> Work request: The full listing should be written out verbatim, and its images should be dropped.
[[ Records, beginning ]]
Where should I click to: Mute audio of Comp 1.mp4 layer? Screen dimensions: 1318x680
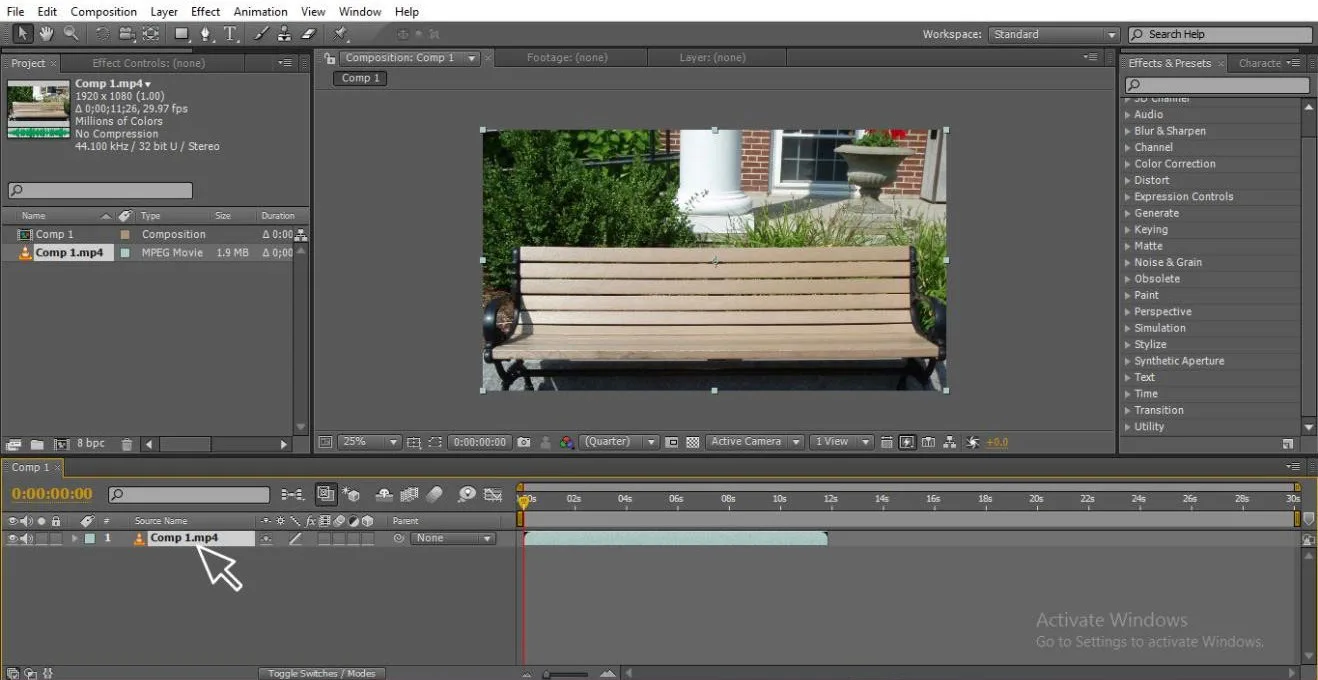coord(26,539)
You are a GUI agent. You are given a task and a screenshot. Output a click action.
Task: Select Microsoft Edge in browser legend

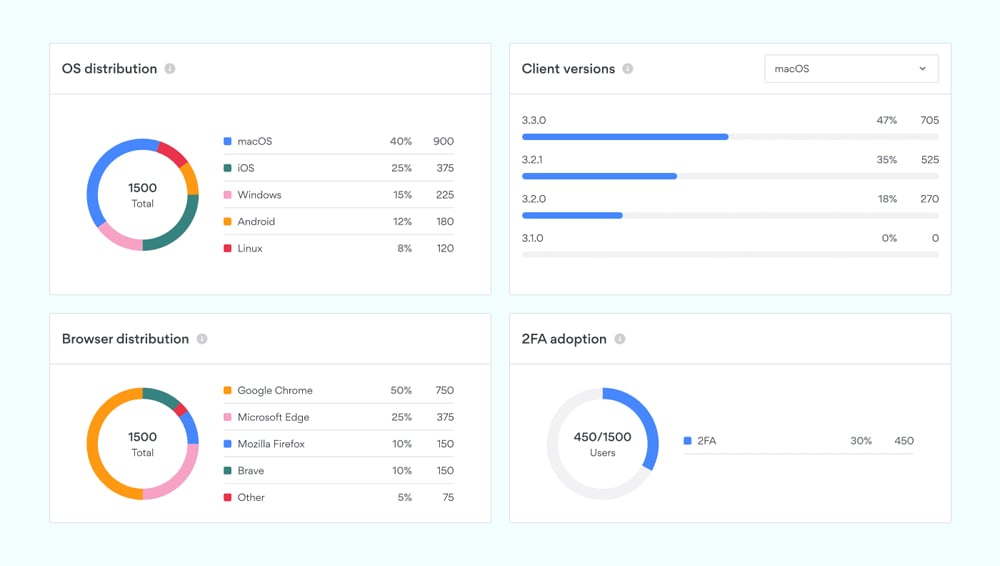click(273, 417)
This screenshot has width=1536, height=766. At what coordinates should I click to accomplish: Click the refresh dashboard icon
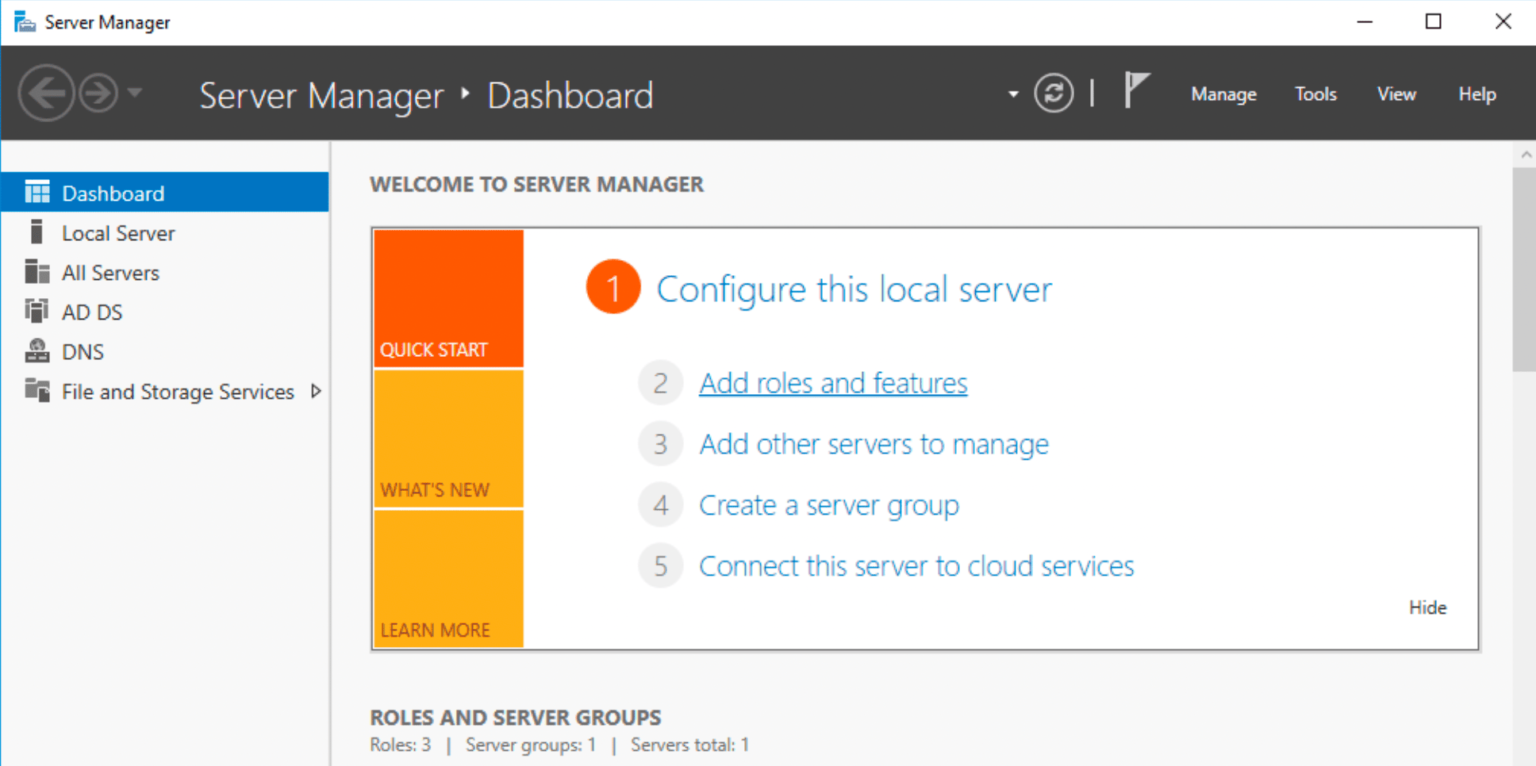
[[ Records, end ]]
> Task answer:
Where should I click to: Mute audio of Comp 1.mp4 layer? Screen dimensions: 1318x680
coord(26,539)
You are a GUI agent. You are given a task and a screenshot. Output a click action.
Task: Select Microsoft Edge in browser legend

click(273, 417)
This screenshot has width=1536, height=766. At what coordinates should I click to accomplish: Click the refresh dashboard icon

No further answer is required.